Going to TT and absolutely blitzing every single newcomer record, Hickman established himself early on as one to watch – a billing that he’s since lived up to with 10 podiums and five wins from his subsequent six outings there.
Inheriting a ride with the RAF Reserves Honda team in BSB following the TT after the tragic death of its rider Simon Andrews at the North West 200, Hickman was able to finally find himself in the place he believes he needed to be – and then proved his own skills not just on the roads by taking a win at his home race of Cadwell Park later in the year to start a renaissance in his career.
“And then I did alright,” he explained of his first year at the TT. “I did alright at the North West 200, I did alright at the TT, and off the back of that I ended up with a decent enough BSB ride.
“I got lucky at Cadwell when the weather helped and I felt really good and strong. I won a race, and I’ve not looked back since.
“Going to the TT turned around my BSB career. I won a race after starting the year with nothing, for the first time since I joined the championship in 2004 and BSB in 2006. Then the year I ended up without a ride, I won a race, which is really ridiculous.
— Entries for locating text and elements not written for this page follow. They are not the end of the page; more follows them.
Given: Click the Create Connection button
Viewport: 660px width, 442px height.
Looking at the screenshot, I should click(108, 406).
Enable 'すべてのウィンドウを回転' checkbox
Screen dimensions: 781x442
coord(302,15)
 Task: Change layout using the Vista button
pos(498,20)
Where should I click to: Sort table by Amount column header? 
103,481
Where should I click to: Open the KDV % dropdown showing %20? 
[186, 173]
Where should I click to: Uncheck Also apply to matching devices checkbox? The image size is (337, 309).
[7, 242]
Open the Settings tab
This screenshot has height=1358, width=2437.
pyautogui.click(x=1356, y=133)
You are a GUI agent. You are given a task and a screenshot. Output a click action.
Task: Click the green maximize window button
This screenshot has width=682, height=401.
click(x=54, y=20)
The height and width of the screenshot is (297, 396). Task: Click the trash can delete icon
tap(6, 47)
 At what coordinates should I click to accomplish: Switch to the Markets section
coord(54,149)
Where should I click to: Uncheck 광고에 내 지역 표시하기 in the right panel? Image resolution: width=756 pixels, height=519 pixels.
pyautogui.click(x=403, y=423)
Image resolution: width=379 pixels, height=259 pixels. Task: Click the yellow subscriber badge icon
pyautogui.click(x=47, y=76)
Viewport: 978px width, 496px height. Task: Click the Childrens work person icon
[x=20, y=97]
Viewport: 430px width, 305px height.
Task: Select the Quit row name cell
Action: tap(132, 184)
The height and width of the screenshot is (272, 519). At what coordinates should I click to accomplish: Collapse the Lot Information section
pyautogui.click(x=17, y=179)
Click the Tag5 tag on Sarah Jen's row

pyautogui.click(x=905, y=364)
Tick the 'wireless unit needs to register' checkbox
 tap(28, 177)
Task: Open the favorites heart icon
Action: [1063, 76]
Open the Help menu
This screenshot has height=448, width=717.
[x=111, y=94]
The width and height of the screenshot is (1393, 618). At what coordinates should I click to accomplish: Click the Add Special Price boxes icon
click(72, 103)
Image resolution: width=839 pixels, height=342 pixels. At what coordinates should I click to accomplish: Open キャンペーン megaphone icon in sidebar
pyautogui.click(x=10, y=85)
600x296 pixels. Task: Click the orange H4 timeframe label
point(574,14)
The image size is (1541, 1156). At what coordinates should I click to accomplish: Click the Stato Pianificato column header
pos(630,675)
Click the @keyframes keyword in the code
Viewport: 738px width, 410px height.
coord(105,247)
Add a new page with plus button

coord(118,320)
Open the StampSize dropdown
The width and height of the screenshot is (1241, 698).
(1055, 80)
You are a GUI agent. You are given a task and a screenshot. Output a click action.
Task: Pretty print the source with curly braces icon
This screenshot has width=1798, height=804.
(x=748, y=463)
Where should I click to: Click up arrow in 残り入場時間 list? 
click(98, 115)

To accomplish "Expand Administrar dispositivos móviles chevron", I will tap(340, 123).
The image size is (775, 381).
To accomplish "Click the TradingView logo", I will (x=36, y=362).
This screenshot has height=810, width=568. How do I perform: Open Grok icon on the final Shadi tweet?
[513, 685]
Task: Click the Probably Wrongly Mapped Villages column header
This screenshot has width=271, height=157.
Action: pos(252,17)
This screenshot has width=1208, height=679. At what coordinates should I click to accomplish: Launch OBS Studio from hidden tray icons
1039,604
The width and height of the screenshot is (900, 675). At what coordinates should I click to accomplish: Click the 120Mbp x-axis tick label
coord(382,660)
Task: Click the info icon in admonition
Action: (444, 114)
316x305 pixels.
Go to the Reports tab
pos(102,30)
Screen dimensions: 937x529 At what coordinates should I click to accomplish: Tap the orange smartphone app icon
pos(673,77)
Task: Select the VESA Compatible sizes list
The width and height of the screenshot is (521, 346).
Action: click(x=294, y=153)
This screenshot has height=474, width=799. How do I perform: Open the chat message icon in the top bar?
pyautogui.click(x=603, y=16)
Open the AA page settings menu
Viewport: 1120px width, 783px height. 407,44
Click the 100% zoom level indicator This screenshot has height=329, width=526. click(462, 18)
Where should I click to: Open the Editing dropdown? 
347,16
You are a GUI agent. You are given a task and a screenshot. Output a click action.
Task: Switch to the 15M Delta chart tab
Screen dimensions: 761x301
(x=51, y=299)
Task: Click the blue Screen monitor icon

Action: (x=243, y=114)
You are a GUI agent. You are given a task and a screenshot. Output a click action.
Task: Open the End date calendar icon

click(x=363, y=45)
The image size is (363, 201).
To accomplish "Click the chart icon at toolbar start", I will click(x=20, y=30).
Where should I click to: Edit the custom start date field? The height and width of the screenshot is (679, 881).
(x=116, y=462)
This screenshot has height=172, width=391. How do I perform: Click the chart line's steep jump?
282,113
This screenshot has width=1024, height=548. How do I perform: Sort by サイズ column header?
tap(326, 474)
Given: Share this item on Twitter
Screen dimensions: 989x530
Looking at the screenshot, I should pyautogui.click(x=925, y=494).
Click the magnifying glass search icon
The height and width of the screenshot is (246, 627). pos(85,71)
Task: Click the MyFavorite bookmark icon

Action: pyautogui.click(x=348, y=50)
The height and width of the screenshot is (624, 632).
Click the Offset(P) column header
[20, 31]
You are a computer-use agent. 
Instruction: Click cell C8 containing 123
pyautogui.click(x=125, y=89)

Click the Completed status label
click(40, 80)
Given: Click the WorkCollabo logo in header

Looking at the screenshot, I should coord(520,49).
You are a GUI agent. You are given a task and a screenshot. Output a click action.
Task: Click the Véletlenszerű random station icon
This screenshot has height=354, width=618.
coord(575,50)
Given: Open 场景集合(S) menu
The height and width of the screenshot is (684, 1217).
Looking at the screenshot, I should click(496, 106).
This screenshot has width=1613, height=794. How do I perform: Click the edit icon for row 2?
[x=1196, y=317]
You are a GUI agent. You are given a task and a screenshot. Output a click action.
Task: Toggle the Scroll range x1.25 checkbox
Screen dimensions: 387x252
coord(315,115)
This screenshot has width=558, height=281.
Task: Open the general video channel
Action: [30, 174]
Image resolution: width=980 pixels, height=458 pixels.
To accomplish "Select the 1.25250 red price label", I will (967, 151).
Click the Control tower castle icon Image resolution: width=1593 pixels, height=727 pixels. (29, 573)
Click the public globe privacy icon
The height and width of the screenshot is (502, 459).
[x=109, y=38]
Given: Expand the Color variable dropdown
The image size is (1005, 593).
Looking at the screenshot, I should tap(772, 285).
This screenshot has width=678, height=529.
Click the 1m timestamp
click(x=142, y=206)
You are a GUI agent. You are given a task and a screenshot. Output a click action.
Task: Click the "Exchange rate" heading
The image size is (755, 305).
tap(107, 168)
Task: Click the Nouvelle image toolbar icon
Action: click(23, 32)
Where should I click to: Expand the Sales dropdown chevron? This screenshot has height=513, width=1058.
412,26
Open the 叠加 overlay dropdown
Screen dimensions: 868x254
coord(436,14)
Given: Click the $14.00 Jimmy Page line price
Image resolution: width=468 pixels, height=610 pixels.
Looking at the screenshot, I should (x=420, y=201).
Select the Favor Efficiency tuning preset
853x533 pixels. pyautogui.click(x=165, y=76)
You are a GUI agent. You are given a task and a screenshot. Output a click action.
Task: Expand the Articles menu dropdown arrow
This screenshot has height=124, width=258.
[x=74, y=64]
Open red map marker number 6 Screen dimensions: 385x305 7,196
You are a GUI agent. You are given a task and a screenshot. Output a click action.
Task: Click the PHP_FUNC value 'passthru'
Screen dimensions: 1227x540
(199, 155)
“Racing at the TT hasn’t made me a better circuit rider, because I’ve always been strong, but it’s enabled me to get the correct opportunities in the right teams. I’ve always had one or the other – the team was good but they had no budget and the bike was a bit naff, or the bike was good and the team wasn’t that good.
“It’s never been the full, complete package, and what TT did was open the doors to get me onto the right bike with the right team and into the right position.”
And, now very much still in the right place with the FHO Racing team in both BSB and on the roads, he’s going into this year’s TT in a more confident place than ever before.
But – and it’s a big but – that will only happen if things feel right for the 35-year-old.
Prepared to deal with the inherent risks of the TT up to a point, he’s more than aware how much danger it comes with, and isn’t ready to go beyond his limits just to win.
“The target is always to go there and win,” he said. “The difference for me, I think, is that I want to win but I don’t put the pressure on myself to win.
“I know the team is capable, I know the bike is capable, I know I’m capable because I’ve done it – but if things aren’t feeling right then it’s just not your day.
“I will not put myself out of my comfort zone by saying ‘I’m not feeling right and I need to push a bit more.’
“I’ll push until where I’m comfortable, and if I’m comfortable I’ll have a go. If things aren’t right, I’ll just come back next year or tomorrow or whenever it is.
“The risk is just too much, and you have to be in the right frame of mind. If it is, brilliant.”